- _Exercise goal_
Can you restate everything from the start of the items down to and including the line containing "Activate the 3D", requests and all, but rescale each coordinate in the answers by 0.95, rounding to whole numbers with halves going up and leaving every other number as it is?

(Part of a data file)
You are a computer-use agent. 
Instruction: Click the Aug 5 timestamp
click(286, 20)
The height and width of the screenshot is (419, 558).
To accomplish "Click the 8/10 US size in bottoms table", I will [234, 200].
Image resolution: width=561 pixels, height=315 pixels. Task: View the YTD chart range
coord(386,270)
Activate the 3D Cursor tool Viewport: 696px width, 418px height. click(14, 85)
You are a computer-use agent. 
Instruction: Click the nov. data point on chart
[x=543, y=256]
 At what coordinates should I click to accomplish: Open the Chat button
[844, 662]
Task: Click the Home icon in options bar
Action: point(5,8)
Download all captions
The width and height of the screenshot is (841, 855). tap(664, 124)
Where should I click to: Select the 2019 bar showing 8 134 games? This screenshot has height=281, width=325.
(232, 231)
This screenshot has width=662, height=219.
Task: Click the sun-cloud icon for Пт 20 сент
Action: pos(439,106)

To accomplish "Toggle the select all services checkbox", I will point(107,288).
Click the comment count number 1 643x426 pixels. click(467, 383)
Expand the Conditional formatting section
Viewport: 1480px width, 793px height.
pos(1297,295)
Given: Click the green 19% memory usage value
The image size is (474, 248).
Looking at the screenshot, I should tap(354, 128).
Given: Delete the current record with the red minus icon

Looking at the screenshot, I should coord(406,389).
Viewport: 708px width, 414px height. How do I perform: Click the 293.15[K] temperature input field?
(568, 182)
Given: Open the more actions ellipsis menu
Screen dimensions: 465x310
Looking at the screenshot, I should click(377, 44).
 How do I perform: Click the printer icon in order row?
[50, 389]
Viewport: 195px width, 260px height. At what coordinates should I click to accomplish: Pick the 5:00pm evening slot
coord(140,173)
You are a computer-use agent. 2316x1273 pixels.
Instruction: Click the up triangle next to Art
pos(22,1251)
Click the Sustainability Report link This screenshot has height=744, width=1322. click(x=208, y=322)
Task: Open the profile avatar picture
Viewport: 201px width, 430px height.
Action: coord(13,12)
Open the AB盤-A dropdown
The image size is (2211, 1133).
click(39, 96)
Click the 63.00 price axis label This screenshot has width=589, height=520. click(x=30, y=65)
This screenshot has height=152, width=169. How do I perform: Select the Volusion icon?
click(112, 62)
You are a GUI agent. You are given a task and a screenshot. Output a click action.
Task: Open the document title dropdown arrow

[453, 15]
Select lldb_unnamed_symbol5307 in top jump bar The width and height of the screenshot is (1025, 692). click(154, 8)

- _Solution for this task_
You are a computer-use agent. 
Instruction: Click the Aug 5 timestamp
click(272, 19)
The height and width of the screenshot is (419, 558).
To accomplish "Click the 8/10 US size in bottoms table", I will [222, 190].
Image resolution: width=561 pixels, height=315 pixels. Task: View the YTD chart range
coord(367,257)
Activate the 3D Cursor tool Viewport: 696px width, 418px height. click(13, 81)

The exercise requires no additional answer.